The Learning from Incidents tool builds on five years of research by Glasgow Caledonian University, showing that people learn most effectively by active participation and through ‘making sense’ of lessons learnt from incidents. It features four exercises to support learning from incidents processes at various phases, designed to improve communication, understanding and engagement on safety issues.
This biennial two-day safety conference is sponsored by ABB and the Chartered Institute of Ergonomics and Human Factors. The programme will deliver essential learning and sharing of good practice between companies and industries, to support the energy sector in development of better safety, health and environment management systems and improving safety performance.

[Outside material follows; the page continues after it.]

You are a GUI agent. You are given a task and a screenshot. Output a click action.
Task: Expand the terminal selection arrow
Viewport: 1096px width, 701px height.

Speakers will include senior health and safety experts and human factors specialists specifically within the major hazard industries. Talks, case studies, and presentations will provide delegates with the tools and techniques that are needed to:
• Assure high performance through the application of human factors
• Effectively investigate and analyse incidents
• Embed learning from incidents
• Prevent incidents before they occur
Human factors are the environmental, organisational and job factors, and human and individual characteristics which influence behaviour at work in a way which can affect health and safety. With so much achieved by enhanced engineering design and equipment, and safety management systems, human factors is increasingly seen as the next step change in delivering improved safety performance.
This conference will be of interest to anyone managing health, safety and the environment, including process safety and occupational safety, as well as those with a specialist interest in human factors and ergonomics. This includes those with responsibilities for managing competence and training, risk assessment and fatigue.